Ademola recounts how he came to the U.S. being very careful, but that the environment in America gave him the boost he needed to be more open about his sexuality. He obtained asylum in 2007. He says he was outspoken about the politics of Nigeria in regards to the military government, and was scared his sexual orientation would be used against him if he returned.

Many gay West Africans keep their sexual orientation secret even when in the U.S. Ighodaro, however, is used to speaking with the press. His story was made public before he officially moved to New York.

In July 2012 Ighodaro went to Washington D.C. for an international AIDS conference. While there, he was asked questions by a reporter who, according to Ighodaro, did not disclose his profession. Ighodaro’s full name was used in a Washington Post story highlighting gay Africans who were utilizing the conference as an opportunity to go out to bars openly as gay men. The writer of the piece maintains that he identified himself as a reporter from the start and occasionally reminded the group of Africans in his story that he was working on assignment. The story got back to Nigeria and was featured in local Nigerian TV and radio stations and within social media channels.

“When I got back to Nigeria, everything in my apartment was burned,” Ighodaro says.

A few days later he was attacked and beaten by unknown men whom he suspects heard about him from the circulation of his story. Ighodaro sustained a broken hand and rib injuries and says he was almost killed that night.

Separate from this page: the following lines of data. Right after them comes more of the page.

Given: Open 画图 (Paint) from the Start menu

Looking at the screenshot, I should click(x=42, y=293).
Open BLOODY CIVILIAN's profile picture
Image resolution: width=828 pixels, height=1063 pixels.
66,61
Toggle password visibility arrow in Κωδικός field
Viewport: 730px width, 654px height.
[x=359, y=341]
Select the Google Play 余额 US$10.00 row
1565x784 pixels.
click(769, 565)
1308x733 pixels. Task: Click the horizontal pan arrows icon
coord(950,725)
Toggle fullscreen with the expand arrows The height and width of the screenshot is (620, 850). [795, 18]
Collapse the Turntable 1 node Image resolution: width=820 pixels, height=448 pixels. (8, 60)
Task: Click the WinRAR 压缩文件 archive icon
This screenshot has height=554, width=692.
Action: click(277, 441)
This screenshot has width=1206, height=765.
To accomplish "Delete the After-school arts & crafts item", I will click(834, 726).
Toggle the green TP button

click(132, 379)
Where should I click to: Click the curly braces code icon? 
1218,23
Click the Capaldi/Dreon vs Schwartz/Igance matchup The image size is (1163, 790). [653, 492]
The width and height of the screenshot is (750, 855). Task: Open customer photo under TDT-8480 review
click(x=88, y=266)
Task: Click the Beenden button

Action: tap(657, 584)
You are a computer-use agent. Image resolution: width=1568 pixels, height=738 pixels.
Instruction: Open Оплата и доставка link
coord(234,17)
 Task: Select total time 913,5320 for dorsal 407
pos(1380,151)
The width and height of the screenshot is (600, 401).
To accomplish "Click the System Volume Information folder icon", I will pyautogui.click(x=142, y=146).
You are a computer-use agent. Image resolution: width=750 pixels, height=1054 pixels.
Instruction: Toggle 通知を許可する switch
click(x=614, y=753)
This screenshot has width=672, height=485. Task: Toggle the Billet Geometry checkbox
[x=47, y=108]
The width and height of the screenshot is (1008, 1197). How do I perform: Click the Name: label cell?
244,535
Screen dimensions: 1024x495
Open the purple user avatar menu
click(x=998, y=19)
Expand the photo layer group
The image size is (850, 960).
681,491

Ighodaro decided that he was no longer safe at home. He returned to the United States in October 2012, using the multiple-entry visa stamped in his passport from his earlier visit. He enlisted the help of Housing Works, the nonprofit social service provider that also provides support for New Yorkers like himself with HIV/AIDS, and was approved for political asylum about four months later.

In order to file an application for asylum, one must provide documentation confirming one’s sexual identity. This can be in the form of a document proving one’s membership in a gay rights group or photos depicting participation at a gay pride march.

Obtaining records can be problematic for those coming from countries where they have been actively hiding their sexual orientation, Brooks says.

Ighodaro describes his application process as relatively easy since his story had already been made public by the time he applied. Ironically, the Washington Post article that led him to flee his home also served as compelling evidence required for his asylum plea.

Ighodaro says he is now applying for a green card in order to remain permanently in the U.S. He’s hoping to secure New York City as not only a place of asylum, but also a home.

Meanwhile, Ademola, the former Nigerian priest, lives in Chicago and works with displaced LGBT Africans seeking asylum. Before his new life, he feared not only his home country’s government, but also feared “losing heaven” due to his sexual orientation.

“Now, to hell with hell!” Ademola says.